### Exercise prompt:
Exclude all pictures from your copy of the data below, which should otherwise match exactly.

········

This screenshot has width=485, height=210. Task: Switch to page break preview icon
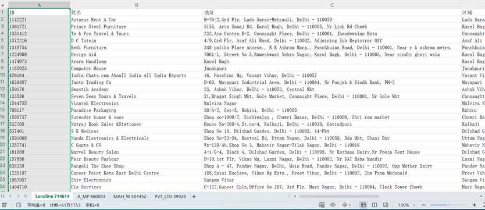(x=386, y=205)
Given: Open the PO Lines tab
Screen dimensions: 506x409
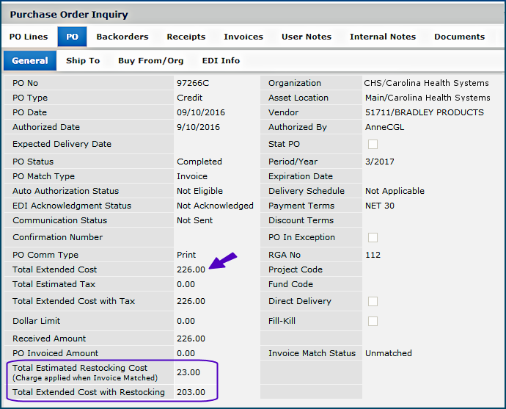Looking at the screenshot, I should tap(29, 37).
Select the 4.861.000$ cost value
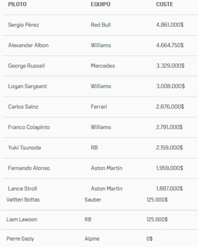 (170, 25)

········

### Solution:
This screenshot has width=485, height=210. Task: Switch to page break preview icon
(x=386, y=205)
Given: Open the PO Lines tab
Screen dimensions: 506x409
Looking at the screenshot, I should tap(29, 37).
Select the 4.861.000$ cost value
 (170, 25)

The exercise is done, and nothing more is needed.